Tara:  Brilliant.  Can you tell us a little bit more about what your online business manager actually does for you?

Andrea:  Every time someone asks me this question, I’m like, so many things.  So she does, like, I’ll just start naming things.  You know, she completely takes care of my schedule.  So if I also have a new client, she also does, like, any email that comes through my site, they go to her.  Anyone who’s interested in being a one-on-one client, she deals with them first, sends them a questionnaire, they fill it out, she sets up the scheduling.  If they come on as a client, she does the paperwork, the contract, sets up the payments, and that’s more of like VA stuff, but as far as, like, online business manager, so if I’m going to promote a class, so I run something called the 7-Day Courage Challenge.  I run it a couple times a year, and it’s kind of a big deal.  Like we do a contest and there’s a giveaway and we do Facebook ads.  She does all of that.  She sets all of it up.  She also sets up, I just have a Google Doc where I put all of my promo email campaigns with the date and a subject line, and she puts them all in for me.  Because, I mean, that’s kind of one of those things where I’ve had some of my colleagues go, “I cannot believe you pay someone that much money to copy and paste.”  And I’m like to me, like it sounds ridiculous, but it’s so much easier for me to go into one Google Doc that’s 14 pages long and just do all of my campaigns, because sometimes MailChimp or Aweber or whomever you use, sometimes they can get glitchy, and sometimes stuff happens, and you’re like two hours in, like, and I’m like, “Nope.  Nope.”

Tara:  Yup.

Andrea:  I’m not going to risk it.  It’s not worth it.  She does all of that, and then any, like, tweaks to sales pages.  You know, we have to make like a different sale.  I’m giving you like the nitty gritty because there’s just so many things.  Like a duplicate sales page because there’s, you know, a certain group of people that are segmented that get special bonuses.  She does all of that.  God, what else does she do?  I just, I feel like there’s so many things that I’m forgetting.
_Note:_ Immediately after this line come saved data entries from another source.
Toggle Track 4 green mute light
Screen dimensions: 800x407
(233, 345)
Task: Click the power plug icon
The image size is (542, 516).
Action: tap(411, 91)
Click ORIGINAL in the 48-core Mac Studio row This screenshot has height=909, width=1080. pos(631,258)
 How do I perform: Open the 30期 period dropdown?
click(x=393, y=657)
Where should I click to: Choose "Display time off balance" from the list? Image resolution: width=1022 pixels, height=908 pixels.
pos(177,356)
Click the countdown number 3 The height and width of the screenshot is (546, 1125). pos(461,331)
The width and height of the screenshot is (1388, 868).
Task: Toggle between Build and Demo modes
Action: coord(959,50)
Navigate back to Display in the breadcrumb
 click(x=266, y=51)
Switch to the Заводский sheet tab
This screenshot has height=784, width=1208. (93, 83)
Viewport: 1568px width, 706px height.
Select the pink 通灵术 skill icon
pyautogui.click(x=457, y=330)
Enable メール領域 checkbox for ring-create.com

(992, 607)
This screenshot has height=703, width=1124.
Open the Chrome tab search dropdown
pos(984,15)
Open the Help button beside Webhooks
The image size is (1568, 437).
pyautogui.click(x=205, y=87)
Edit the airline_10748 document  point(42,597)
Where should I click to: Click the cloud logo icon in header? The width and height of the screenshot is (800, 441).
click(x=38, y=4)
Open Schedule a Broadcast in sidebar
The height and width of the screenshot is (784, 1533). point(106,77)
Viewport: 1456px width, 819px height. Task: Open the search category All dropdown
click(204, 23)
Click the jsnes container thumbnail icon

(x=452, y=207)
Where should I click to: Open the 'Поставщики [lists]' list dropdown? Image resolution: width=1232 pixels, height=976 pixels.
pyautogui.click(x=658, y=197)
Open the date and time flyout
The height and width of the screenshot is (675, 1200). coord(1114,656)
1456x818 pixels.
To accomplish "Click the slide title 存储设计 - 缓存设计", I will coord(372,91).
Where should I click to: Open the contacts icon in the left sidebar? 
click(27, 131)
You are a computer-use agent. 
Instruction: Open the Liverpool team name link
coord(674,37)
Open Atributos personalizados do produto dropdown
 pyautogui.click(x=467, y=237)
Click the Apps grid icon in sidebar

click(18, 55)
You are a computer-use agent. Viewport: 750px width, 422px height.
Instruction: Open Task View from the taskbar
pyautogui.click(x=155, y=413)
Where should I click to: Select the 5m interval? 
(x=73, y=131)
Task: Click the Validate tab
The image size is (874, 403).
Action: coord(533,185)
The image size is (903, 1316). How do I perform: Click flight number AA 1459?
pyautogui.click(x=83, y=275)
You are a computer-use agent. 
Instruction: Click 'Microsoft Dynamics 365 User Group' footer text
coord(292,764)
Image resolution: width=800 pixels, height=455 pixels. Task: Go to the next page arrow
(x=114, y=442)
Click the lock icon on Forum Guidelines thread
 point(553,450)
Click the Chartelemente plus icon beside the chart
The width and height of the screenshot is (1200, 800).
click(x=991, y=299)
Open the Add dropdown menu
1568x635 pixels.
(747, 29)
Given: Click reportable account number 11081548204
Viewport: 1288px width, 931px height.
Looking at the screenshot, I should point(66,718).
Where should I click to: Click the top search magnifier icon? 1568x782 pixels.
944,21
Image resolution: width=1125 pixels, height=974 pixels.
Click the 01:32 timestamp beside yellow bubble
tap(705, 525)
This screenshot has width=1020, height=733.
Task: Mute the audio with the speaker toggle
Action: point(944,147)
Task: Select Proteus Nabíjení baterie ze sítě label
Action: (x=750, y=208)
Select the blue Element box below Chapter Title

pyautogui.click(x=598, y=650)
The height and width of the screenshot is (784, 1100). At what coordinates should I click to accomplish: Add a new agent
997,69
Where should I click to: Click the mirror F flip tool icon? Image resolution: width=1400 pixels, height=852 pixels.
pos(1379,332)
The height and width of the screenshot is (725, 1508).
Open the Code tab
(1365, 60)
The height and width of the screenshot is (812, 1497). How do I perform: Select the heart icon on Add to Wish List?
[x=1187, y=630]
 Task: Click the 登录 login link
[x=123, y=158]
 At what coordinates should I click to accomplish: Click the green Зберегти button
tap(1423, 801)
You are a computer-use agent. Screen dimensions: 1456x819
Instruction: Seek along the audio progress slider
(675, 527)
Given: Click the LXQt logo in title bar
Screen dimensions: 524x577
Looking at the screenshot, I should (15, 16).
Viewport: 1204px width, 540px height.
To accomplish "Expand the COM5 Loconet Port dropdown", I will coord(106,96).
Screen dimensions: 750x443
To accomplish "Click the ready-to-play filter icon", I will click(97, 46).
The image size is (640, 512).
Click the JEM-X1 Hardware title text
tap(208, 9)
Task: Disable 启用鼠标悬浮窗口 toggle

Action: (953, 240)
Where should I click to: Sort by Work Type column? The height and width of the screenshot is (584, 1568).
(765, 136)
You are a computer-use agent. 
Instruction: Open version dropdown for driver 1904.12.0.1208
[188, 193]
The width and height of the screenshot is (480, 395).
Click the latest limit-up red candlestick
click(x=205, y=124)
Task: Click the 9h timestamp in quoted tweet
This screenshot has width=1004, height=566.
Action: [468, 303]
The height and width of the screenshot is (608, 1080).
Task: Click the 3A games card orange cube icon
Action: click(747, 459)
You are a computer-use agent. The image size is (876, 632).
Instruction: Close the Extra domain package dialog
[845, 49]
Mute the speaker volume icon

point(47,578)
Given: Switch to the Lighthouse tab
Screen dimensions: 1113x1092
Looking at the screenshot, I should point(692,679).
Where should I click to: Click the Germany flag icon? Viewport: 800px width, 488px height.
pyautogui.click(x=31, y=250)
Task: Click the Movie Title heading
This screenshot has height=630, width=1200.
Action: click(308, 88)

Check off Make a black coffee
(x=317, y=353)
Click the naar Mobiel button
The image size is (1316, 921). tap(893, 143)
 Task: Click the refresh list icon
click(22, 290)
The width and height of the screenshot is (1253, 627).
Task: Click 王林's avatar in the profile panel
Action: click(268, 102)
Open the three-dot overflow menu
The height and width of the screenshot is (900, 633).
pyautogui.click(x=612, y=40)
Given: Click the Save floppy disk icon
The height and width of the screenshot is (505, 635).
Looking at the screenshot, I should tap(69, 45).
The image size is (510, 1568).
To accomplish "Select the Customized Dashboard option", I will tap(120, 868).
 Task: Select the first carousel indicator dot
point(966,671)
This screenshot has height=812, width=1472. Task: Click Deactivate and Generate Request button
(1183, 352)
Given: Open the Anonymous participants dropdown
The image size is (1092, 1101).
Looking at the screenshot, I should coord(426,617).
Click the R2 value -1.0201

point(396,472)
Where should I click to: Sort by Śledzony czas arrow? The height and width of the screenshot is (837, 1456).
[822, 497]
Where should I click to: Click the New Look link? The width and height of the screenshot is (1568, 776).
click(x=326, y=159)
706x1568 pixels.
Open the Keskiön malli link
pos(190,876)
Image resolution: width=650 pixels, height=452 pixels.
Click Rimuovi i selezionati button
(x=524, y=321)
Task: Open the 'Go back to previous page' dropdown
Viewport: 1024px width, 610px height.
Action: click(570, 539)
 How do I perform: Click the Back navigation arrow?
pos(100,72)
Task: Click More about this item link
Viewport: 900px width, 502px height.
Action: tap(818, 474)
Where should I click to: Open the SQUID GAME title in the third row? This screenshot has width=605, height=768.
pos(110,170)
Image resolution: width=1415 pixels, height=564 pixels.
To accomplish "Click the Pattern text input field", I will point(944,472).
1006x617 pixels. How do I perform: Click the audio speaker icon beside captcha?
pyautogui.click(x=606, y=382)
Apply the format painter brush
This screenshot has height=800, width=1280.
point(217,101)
Tara:  Does she help you with planning?

Andrea:  Yes.  So we meet on the phone, and so she always knows what’s coming up for me, and she also knows, she actually also lights a fire under me, too.  So if I’m, I mean, there are times where I’m just like, “Oh, I don’t want to do this.”  You know?  And she’s like, well, she has such a sweet voice, “Well, you know, you don’t, you know, so and so is ending a one-on-one client, so you can mention it on your podcast that you’re going to have an opening for a one-on-one client,” and I’m like that’s really smart.  You know?  Like just things that I know but I don’t do, she reminds me of that.  She keeps me on my toes a lot, and that’s what I wanted.  So that’s, to me, what the difference between an online business manager and a VA does.  So yeah, she helps with all of the planning and I should have been more prepared for this question.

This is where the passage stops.